22/06/2018 · Con un mundo en continuo cambio, la formación está posicionándose como un elemento clave a la hora de preparar a las personas para afrontar los nuevos retos que, fundamentalmente, plantea la nueva era digital. Pese a ello, los ritmos de cambio que nacen de dicha transformación digital, hacen insuficiente y lento el proceso por el que el talento se forma y por el que las Universidades y centros de formación modifican sus programas para hacer que los profesionales adquieran las nuevas competencias que necesitan las organizaciones.
El nuevo escenario empresarial y la globalización están haciendo que los trabajadores deban reinventarse constantemente, algo que pasa por invertir, ya sea de forma particular o por parte de la empresa para la que se trabaja, en su formación. Sin embargo, el método tradicional ha quedado desfasado en la misma medida que la era digital trae consigo nuevos caminos inexplorados, nuevos plazos de trabajo y reformulaciones de los propios empleos, hasta incluso extinguirlos y/o generar otros nuevos nunca vistos.

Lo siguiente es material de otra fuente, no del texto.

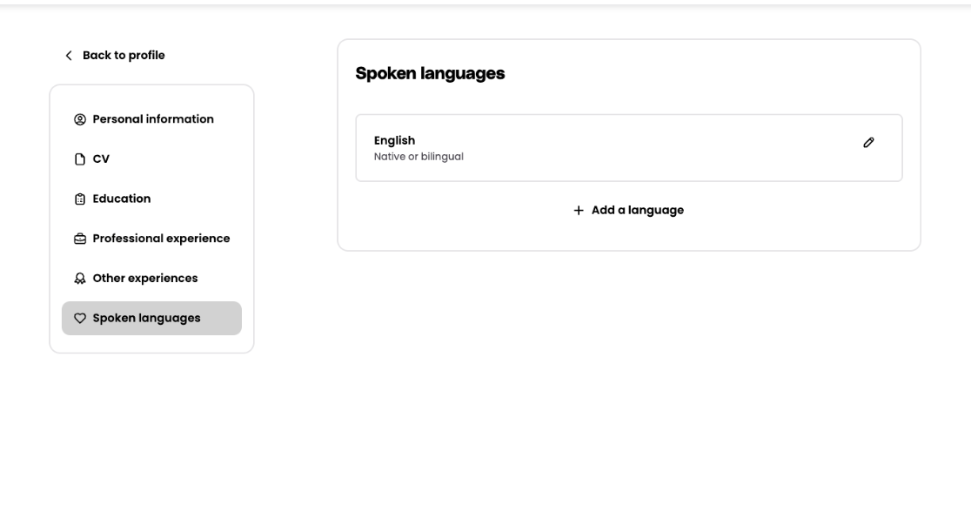Open the Personal information section

[152, 119]
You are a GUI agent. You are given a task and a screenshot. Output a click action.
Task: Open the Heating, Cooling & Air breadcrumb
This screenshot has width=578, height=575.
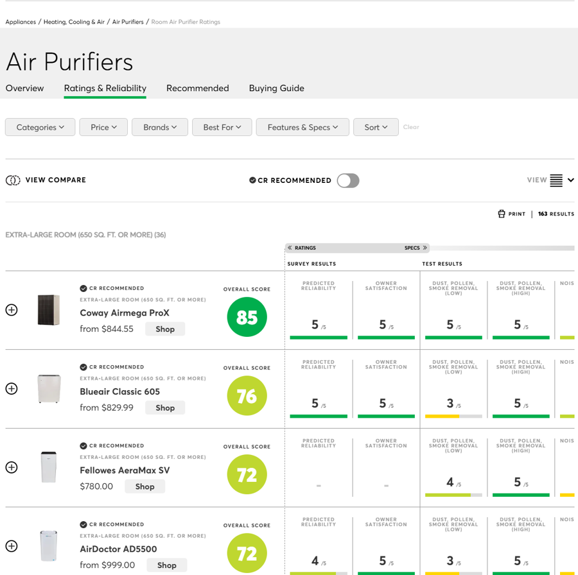pos(74,22)
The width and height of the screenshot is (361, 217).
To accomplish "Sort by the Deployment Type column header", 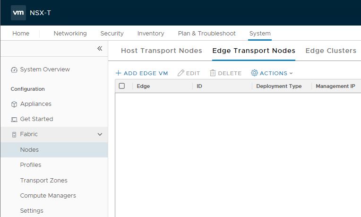I will pos(279,87).
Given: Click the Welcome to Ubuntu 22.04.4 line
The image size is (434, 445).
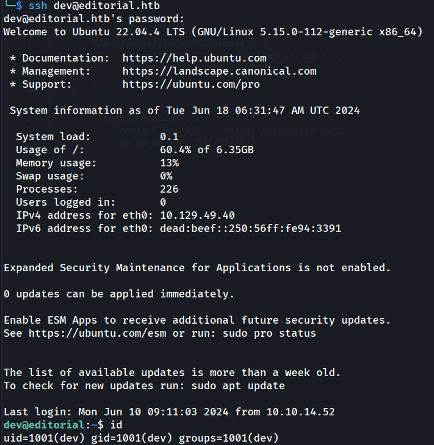Looking at the screenshot, I should [213, 32].
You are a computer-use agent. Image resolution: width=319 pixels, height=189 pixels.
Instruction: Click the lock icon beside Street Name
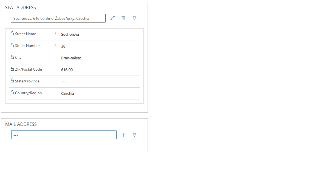(x=12, y=33)
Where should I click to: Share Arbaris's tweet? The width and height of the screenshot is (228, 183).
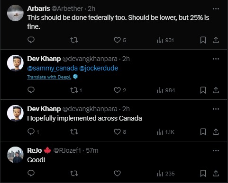(x=216, y=40)
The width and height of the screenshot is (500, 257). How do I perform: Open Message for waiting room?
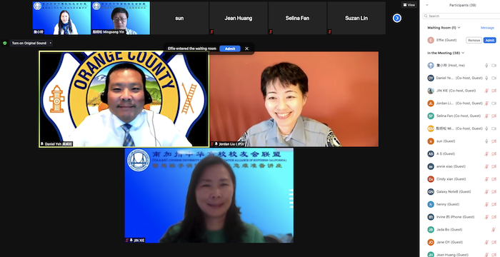tap(487, 28)
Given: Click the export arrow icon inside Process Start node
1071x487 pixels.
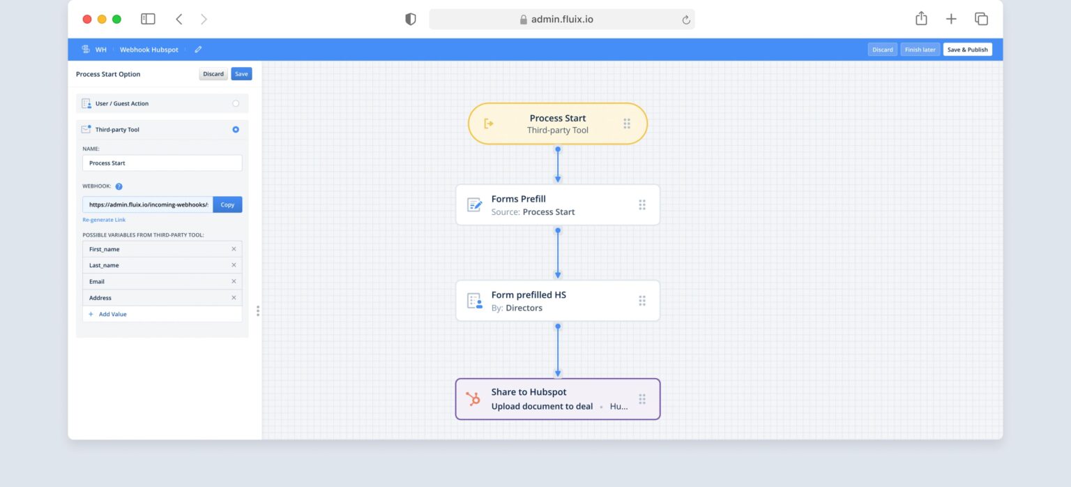Looking at the screenshot, I should tap(488, 123).
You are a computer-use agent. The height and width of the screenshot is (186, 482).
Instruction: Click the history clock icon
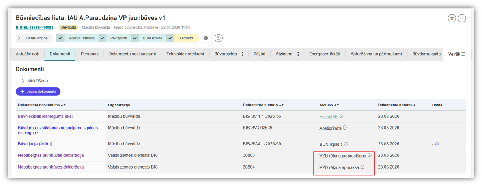pos(219,38)
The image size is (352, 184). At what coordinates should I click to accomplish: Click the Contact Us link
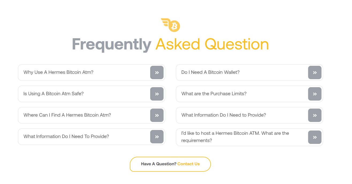tap(188, 164)
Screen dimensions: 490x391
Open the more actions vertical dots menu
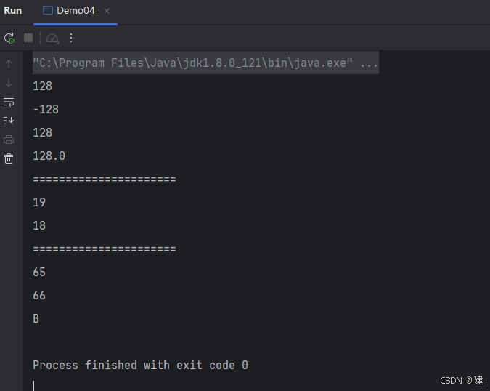[x=71, y=39]
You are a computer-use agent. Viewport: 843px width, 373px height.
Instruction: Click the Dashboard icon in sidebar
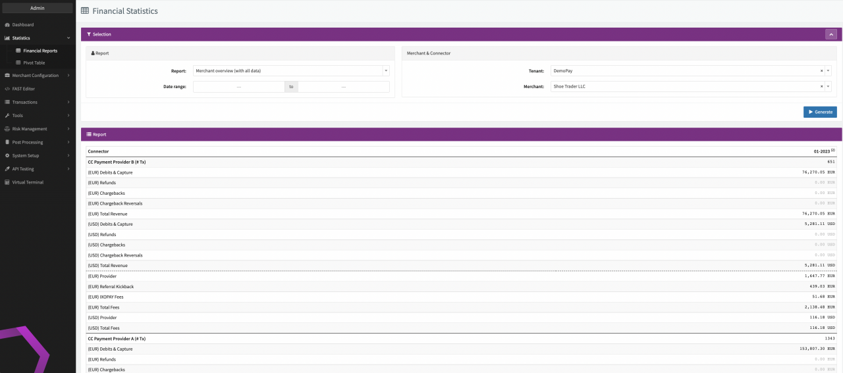tap(7, 25)
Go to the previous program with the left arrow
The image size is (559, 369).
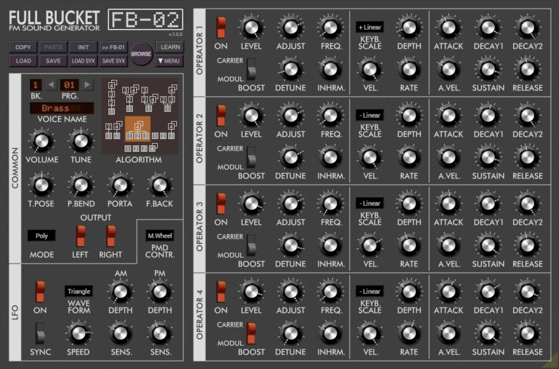click(x=52, y=84)
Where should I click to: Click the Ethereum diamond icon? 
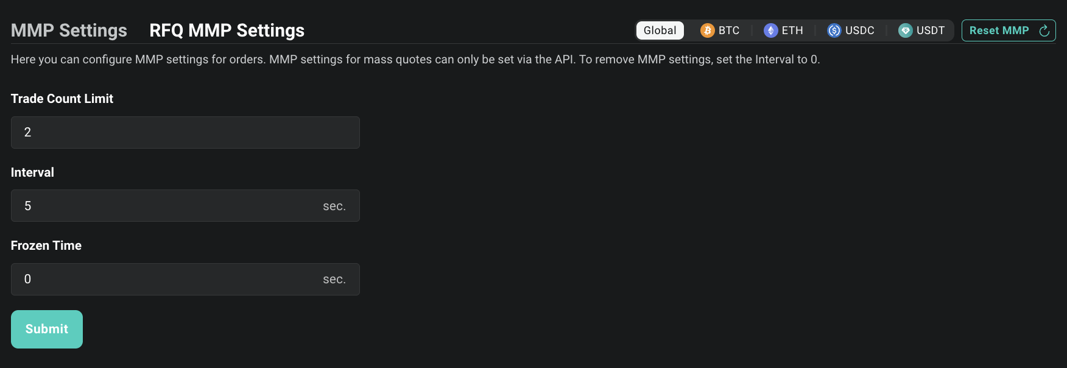pyautogui.click(x=770, y=30)
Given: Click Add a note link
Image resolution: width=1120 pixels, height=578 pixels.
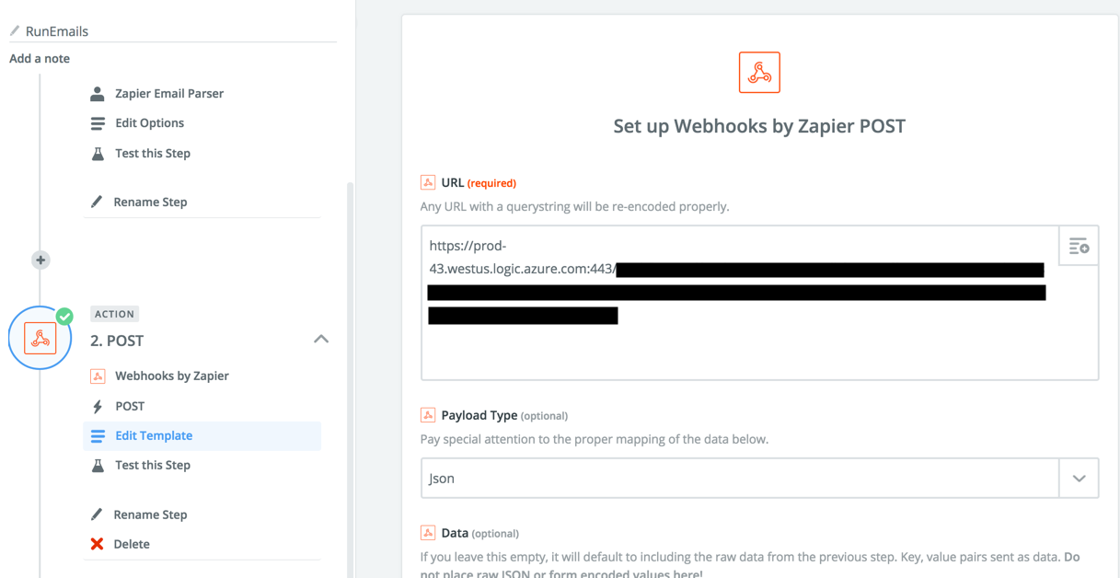Looking at the screenshot, I should pos(40,59).
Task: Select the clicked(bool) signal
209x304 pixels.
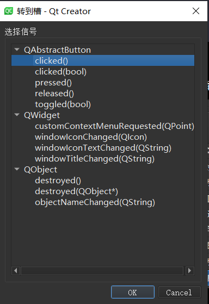Action: pyautogui.click(x=60, y=72)
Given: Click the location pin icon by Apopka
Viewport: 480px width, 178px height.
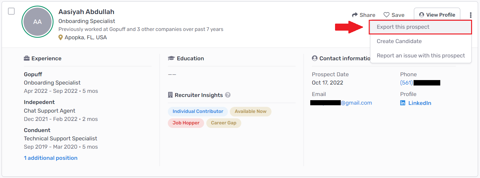Looking at the screenshot, I should pyautogui.click(x=61, y=38).
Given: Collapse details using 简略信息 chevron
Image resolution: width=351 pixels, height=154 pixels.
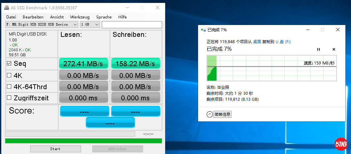Looking at the screenshot, I should (x=210, y=114).
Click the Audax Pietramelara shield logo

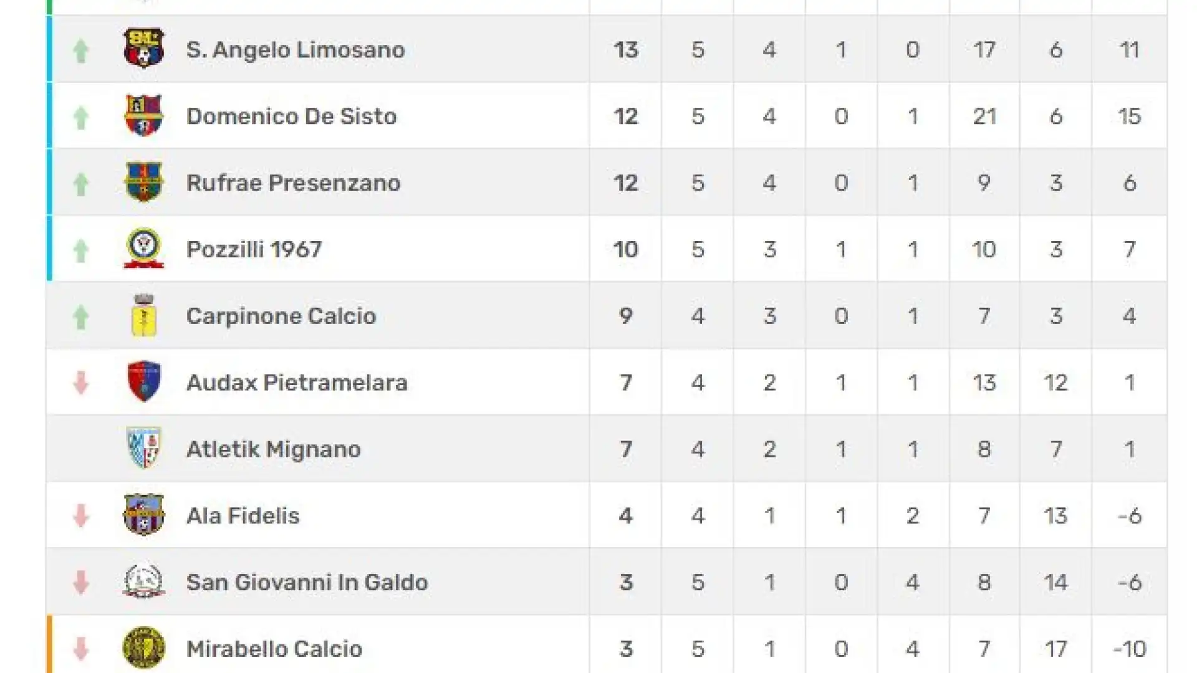tap(144, 381)
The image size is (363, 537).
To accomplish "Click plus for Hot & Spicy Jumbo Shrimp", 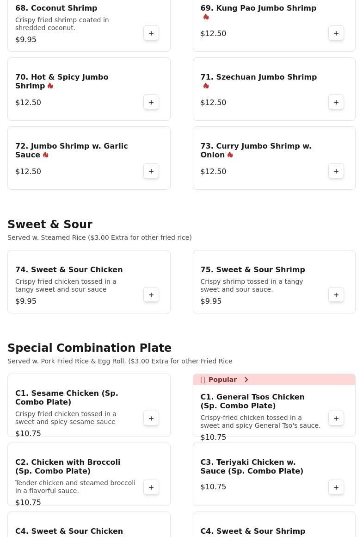I will pyautogui.click(x=151, y=102).
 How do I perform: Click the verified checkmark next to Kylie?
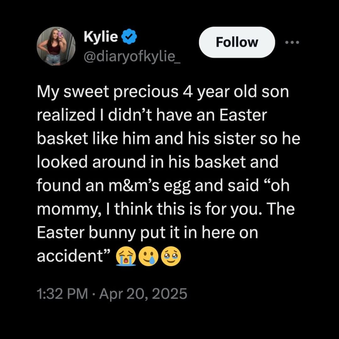click(x=129, y=37)
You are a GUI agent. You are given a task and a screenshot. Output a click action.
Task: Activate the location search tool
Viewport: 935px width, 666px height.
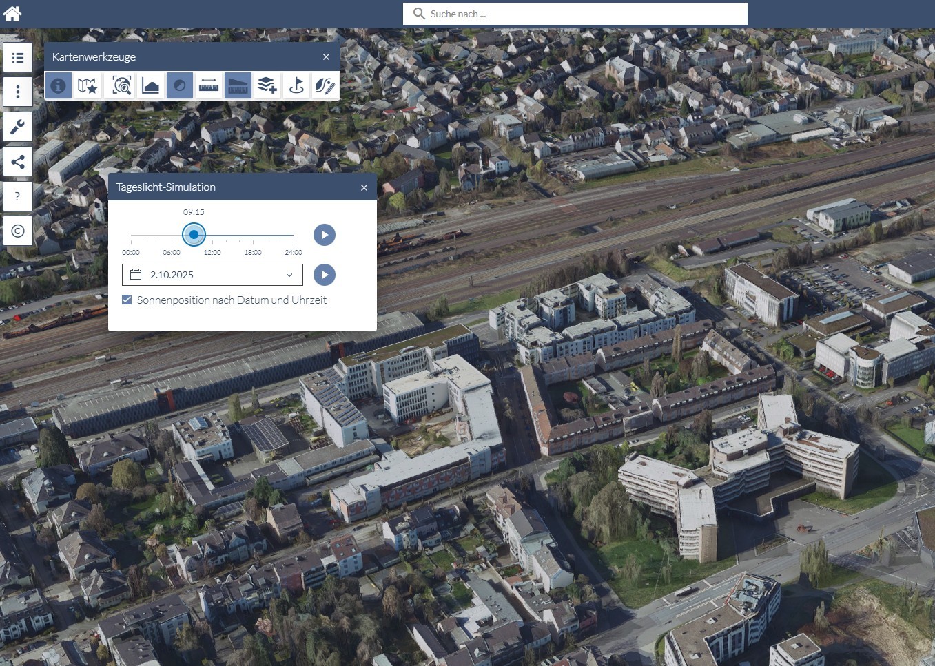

En éste sentido, cada vez son más las empresas se están aliando con las Universidades a fin de ayudar a crear una hoja de ruta a seguir, así como contenido formativo adaptado y útil que permita aumentar la cantera de talento disponible y preparada para asumir estos nuevos retos que se plantean. Sin embargo, el proceso no es fácil y el ‘reloj’ juega en contra. El avance tecnológico sigue superando el tiempo que los centros de formación necesitan para readaptarse, generando una brecha entre lo que aprenden los futuros empleados y las nuevas necesidades que surgen en las empresas.
A ello hay que añadir otras cuestiones que limitan la eficacia de los programas y que se vinculan a los niveles de motivación y participación real de los profesionales, así como la eficiencia del mismo contenido, que debe asegurar la adquisición de conocimiento pero también cierta experiencia en la práctica. De hecho, éste es uno de los mayores retos que enfrentan el sector formativo hoy día: generar planes de estudios transversales, multidisciplinares, con conocimientos concretos sobre la especialidad que se estudia, pero también con amplias competencias en el ámbito digital y capacidad para se adquieran las destrezas necesarias para facilitar la labor diaria en el trabajo.
Además, con la internacionalización de las empresas, los idiomas se han incorporado como uno de los tres ejes sobre el que se asienta el nuevo modelo académico, al cual se suma el aprendizaje activo y la creatividad. “Pensar en clave internacional es imprescindible para mejorar la competitividad laboral de los estudiantes y la de la propia universidad”, destaca en un artículo El Diario Montañes. “Asistir a clases impartidas totalmente en inglés y vivir experiencias internacionales son dos de los pilares sobre los que se sustenta esta evolución formativa”, añade. Quizás, por ello, cada vez son más los programas de intercambio que se impulsan tanto desde las universidades como desde las empresas.
A día de hoy, el objetivo de la formación universitaria se asienta sobre la mejora de la empleabilidad de los alumnos, en un trabajo conjunto y estratégico en el que también intervienen las empresas, en el que se marquen los contenidos que demanda el mundo laboral, donde el modelo educativo se actualice para incluir una metodología basada, según el artículo, “en un aprendizaje y una formación constantes, en la que se mantenga una base teórica y se incluya una parte importante de desarrollo y resolución de proyectos prácticos y reales”. De hecho, el último informe del Foro Económico Mundial ahonda en esta actualización de conocimientos, al asegurar que más de la mitad de los jóvenes de hoy, acabarán trabajando en empleos que todavía no existen. “Algo que se traducirá en una constante adaptación a los futuros entornos laborales”, destaca El Diario Montañes.
Pero, ¿qué buscan los alumnos? Según daba a conocer recientemente Universum en su último informe 'Most Attractive Employers', 4 de cada 10 universitarios en España demandan que su centro de estudio les transmita habilidades que se puedan aplicar de forma práctica en su futuro trabajo y que vayan dirigidas al desarrollo profesional. De este modo, “los propios estudiantes hacen hincapié en esa transversalidad de conocimiento necesaria para adaptarse al mundo laboral, con una estrecha cooperación entre el mundo académico y el empresarial, para que ambos se adelanten a las capacidades que demanda el otro”, concluye.